Matures in 65 days.
Planting companions: Basil, cabbage family, carrots, beans, lettuce, corn, peas, radishes.
Unsuitable companions: Potato, sage, and other aromatic plants.
This round, tender, and sweet cucumber grows as large as a baseball. The bright lemon-yellow fruits are excellent when eaten raw and sliced. They are also used in salads and for pickling. They store well in the refrigerator.
It is highly recommended to start cucumber seeds directly in peat pots or plant them directly in the garden since cucumber plants do not like to be transplanted. Start the seeds indoors about 2 weeks before the last expected ground frost by placing 3-4 seeds at a depth of 1/2 inch. Maintain the room temperature at least 25°C (80°F). When two or three leaves appear on each plant, keep only the strongest plant by cutting the others with scissors. Don't forget to acclimate your plants before transplanting them to the garden. Wait at least one week after the last frost, when the outdoor air temperature averages 16-18°C. Cucumbers like heat and cannot tolerate even a slight frost; if cold threatens, cover the plants without hesitation. Plant them in full sun in rich soil.

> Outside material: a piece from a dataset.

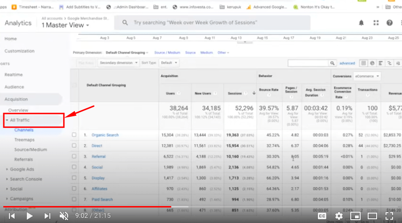Click the help question mark icon
The height and width of the screenshot is (223, 402).
pos(389,23)
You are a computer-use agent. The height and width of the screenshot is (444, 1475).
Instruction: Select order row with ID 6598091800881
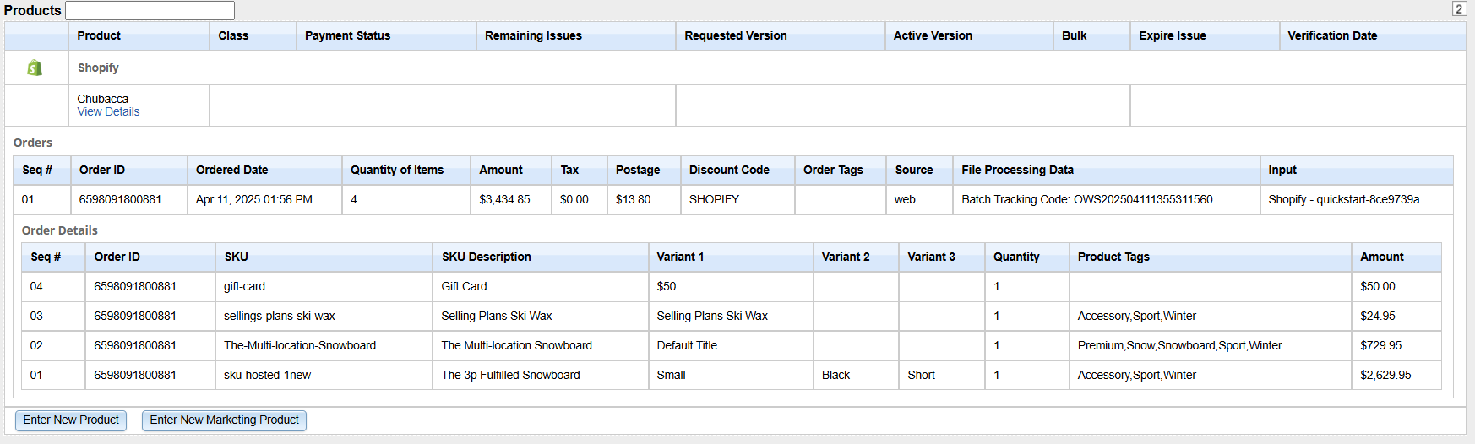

Cucumbers like to climb, so provide them with a trellis that will save space in your garden and make picking cucumbers easier. Some gardeners plant their cucumbers with corn as they benefit each other. Planting radishes near your cucumbers seems to repel cucumber beetles*.
(Cucumber Beetle: The Striped Cucumber Beetle is a species of beetles in the Chrysomelidae family, native to North America. This beetle is a pest of Cucurbitaceae crops, both in larval and adult stages. It is also a vector of bacterial and viral diseases.
Moisture is the key to harvesting excellent cucumbers: always keep the soil moist. When the plants have grown, apply mulch or straw to retain moisture and control weeds. Watch out for cucumber beetles and remove them immediately to prevent damage. Harvest them when they are about 2 inches in circumference for the best taste.